Bipartisan Illinois House Resolution Calls for Coal Ash Task Force
Illinois State Representative Mike Marron of Fithian has filed a bipartisan resolution to create a Task Force to study the impact of coal ash across Illinois. The Coal Ash Task Force would look at coal ash pollution throughout Illinois, including the impact of the retired Dynegy coal plant on the Middle Fork River near Danville.
Marron filed the resolution with three other Republicans and two Democrats.
The task force would include members from coal companies, environmental groups, scientists, and citizens.
“House Joint Resolution 47 brings all the stakeholders to the table to try to come up with a solution to this problem that cleans up the problem environmentally but is workable for all of the stakeholders.”
Marron says the task force would include two Senators and two Representatives selected by the legislative caucus Leaders, and representatives from the Illinois Environmental Protection Agency, the University of Illinois Prairie Research Institute, environmental groups, and the business community.
The resolution is co-sponsored by Avery Bourne (R), Tim Butler (R), Michael D. Unes (R), Ann M. Williams (D), and Jerry Costello, II (D).
Marron said he has a very close connection to the Middle Fork and Vermilion rivers. "I grew up on the river. We used to ride horses on the trails around the river. We used to fish the river and canoe up and down the river when we were kids," he said. "And it's also a very important river to our county and to our region economically."
The Illinois EPA has issued two violation notices to Dynegy Midwest Generation for pollution of groundwater and surface water from its three coal ash ponds, which sit within yards of the Middle Fork River. The coal ash is the waste left from burning coal at the Vermilion Power Station, which was retired in 2011.

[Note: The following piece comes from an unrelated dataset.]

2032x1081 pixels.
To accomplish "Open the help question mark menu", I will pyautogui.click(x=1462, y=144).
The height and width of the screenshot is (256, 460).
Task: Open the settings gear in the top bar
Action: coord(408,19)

Coal ash contains a toxic mix of chemicals and heavy metals. Dynegy has found groundwater at the site in excess of state and federal groundwater quality standards. The Illinois EPA also found contaminants from coal ash flowing into the river from seeps on the embankments under the coal ash ponds.
Erosion from the riverbank near the ash ponds poses a risk of a spill of up to 3.3 million cubic yards of coal ash into the river. Dynegy is seeking approval from the U.S Army Corps of Engineers and other agencies to stabilize the riverbank by constructing a 2000 foot long wall of rock along the river.
The Corps of Engineers and the National Park Service are reviewing the potential impact of the Dynegy plan on the Middle Fork, which is Illinois' only National Scenic River. The Illinois EPA is the plan's potential impact of Dynegy's stabilization plan on water quality and recreation at the site.
The IEPA will take comments at a public hearing on the plan on Tuesday, March 26th at 6 pm, at the gymnasium of Danville Area Community College. The agency is also accepting public comments until April 25th.